L’intelligence artificielle : Comment l’intégrer dans une entreprise ?

Logo d'Imagia Entreprise montréalaise qui applique les percées récentes en apprentissage profond pour le diagnostic du cancer.[/caption]

L’avancée de l’intelligence artificielle (IA) offre les plus grandes perspectives de développement depuis l’arrivée de l’Internet. C’est du moins ce que croit Jean-François Gagné, PDG d’Element AI, une plate-forme basée à Montréal qui aide les organisations à prendre le virage en matière d’IA.

Grâce à un réseau de laboratoires universitaires et de chercheurs en la matière, Element AI s’efforce de maximiser l’impact de cette technologie sur les entreprises. À terme, cette plate-forme constitue une « usine à startup » spécialisé en IA.

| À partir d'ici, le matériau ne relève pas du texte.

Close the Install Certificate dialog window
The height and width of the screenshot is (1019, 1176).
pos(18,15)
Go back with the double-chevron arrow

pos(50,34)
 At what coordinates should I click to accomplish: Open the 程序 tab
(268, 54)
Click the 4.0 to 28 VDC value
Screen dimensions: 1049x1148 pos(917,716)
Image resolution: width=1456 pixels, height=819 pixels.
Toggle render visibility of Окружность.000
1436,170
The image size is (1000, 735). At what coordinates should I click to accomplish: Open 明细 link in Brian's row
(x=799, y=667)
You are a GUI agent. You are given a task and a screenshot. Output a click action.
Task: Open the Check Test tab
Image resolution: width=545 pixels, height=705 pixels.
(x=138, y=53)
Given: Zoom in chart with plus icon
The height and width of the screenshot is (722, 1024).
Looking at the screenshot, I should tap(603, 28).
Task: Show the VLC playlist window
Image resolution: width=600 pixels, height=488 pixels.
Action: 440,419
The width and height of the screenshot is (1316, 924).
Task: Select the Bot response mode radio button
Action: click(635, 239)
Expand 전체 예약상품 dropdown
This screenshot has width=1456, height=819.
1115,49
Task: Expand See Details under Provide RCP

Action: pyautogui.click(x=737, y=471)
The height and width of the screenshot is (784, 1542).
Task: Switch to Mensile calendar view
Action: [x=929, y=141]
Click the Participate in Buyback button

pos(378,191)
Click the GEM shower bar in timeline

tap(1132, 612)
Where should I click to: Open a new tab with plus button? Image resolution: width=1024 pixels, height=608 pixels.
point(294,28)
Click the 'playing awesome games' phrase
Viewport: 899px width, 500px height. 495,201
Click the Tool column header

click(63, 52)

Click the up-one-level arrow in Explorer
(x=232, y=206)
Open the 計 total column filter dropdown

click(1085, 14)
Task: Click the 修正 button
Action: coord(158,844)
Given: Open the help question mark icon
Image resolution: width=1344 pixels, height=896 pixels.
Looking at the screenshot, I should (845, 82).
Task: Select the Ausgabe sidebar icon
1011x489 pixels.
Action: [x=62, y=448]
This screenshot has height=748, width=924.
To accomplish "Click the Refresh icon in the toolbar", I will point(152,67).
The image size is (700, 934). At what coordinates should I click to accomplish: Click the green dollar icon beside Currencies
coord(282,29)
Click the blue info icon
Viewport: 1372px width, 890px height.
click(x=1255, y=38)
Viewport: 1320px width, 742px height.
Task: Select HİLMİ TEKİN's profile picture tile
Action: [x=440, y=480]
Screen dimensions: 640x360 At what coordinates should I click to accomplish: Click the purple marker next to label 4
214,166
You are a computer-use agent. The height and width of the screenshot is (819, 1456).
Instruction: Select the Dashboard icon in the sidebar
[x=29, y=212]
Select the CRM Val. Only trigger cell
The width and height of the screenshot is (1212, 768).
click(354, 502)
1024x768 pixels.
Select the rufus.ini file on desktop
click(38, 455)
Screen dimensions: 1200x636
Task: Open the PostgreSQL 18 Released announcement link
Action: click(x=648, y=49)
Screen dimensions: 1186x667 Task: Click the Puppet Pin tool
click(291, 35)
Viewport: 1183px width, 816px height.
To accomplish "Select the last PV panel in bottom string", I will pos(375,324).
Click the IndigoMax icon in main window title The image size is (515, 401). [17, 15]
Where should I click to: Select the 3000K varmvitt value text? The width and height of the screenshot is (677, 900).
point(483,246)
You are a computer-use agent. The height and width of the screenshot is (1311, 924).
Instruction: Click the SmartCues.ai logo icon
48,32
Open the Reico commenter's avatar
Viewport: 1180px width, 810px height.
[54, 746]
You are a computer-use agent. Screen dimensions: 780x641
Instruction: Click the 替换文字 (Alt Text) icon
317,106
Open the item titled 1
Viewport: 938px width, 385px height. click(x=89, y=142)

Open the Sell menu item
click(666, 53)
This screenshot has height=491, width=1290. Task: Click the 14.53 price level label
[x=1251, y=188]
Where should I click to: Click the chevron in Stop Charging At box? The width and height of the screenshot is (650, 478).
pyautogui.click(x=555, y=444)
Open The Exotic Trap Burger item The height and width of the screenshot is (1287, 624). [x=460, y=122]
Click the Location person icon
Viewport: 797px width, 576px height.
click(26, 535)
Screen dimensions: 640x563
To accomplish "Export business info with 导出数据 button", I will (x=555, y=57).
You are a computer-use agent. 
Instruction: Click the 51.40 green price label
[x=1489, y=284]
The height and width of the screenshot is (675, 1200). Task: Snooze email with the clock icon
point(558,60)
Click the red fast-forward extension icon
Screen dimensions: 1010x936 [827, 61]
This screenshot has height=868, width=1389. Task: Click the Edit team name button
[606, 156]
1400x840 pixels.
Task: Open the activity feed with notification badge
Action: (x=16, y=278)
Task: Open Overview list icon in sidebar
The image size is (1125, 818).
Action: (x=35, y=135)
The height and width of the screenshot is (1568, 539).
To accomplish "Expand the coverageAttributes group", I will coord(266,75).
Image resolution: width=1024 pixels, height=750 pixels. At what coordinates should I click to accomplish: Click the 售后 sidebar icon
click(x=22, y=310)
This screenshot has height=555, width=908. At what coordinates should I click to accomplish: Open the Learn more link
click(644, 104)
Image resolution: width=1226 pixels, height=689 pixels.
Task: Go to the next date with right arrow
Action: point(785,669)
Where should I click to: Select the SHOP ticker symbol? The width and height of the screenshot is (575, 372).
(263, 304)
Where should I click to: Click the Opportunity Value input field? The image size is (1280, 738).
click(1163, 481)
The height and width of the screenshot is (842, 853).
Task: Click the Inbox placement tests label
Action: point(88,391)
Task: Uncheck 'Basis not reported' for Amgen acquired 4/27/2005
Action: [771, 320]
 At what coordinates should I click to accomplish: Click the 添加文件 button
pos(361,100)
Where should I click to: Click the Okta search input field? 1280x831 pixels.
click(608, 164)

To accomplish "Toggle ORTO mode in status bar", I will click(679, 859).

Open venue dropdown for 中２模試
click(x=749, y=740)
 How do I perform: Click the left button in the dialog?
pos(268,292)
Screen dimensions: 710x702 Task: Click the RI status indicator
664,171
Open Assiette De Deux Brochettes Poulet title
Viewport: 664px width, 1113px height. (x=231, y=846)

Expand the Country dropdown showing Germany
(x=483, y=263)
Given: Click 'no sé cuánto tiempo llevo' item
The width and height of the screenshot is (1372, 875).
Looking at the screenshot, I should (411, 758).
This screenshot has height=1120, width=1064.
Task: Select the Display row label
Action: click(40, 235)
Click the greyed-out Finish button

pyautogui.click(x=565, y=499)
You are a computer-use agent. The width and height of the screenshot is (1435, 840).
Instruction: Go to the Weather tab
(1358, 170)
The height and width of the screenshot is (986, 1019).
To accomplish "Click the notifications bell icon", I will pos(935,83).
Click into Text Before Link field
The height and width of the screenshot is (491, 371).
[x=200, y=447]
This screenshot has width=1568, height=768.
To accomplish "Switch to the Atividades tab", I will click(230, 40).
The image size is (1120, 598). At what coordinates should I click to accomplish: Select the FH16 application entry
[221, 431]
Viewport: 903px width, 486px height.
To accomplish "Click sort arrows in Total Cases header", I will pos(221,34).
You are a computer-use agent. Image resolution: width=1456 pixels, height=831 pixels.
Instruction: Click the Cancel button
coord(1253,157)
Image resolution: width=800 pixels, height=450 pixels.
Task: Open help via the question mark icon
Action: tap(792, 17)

Ce réseau de chercheurs croit pouvoir propulser « la prochaine génération de grandes entreprises » à l’aide des solutions d’affaires les plus sophistiquées en IA.

Utilités

En 2004, des chercheurs, tels que Yann LeCun et Yoshua Bengio, font d’importantes avancées dans le domaine des algorithmes en apprentissage profond (Deep Learning). Cette technique, inspirée du cerveau humain, permet littéralement aux machines d’apprendre.

Des progrès considérables ont été réalisés donnant lieu à des avancées telles que la reconnaissance vocale ou faciale et la vision par ordinateur. Plus incroyable encore, la société NVDIA a mis au point le projet Horus, une technologie utile aux malvoyants qui, à l’aide du Deep Learning, « observe, comprend et décrit l’environnement ». Celle-ci peut, entre autres, lire des textes et reconnaître des visages ainsi que des objets.

Détecter des tumeurs

Le directeur scientifique d’Element AI, Nicolas Chapados, est également fondateur de l’entreprise montréalaise Imagia. Cette dernière applique les percées récentes en apprentissage profond pour le diagnostic du cancer. Selon cette firme, « l’apprentissage profond fonctionne et n’a jamais été autant capable d’assister les médecins et d’améliorer la détection précoce de cancer ».

M. Chapados, titulaire d’un doctorat en informatique à l’Université de Montréal et spécialiste en en apprentissage automatique, va d’ailleurs offrir, le 17 février prochain, une conférence devant une centaine de PDG d’entreprises québécoises en technologie de l’information et des communications (TIC). Organisée par l’Association québécoise des technologies (AQT) dans le cadre de Vision PDG, sa présentation permettra à l’audience de comprendre comment les entreprises doivent se préparer à l’IA.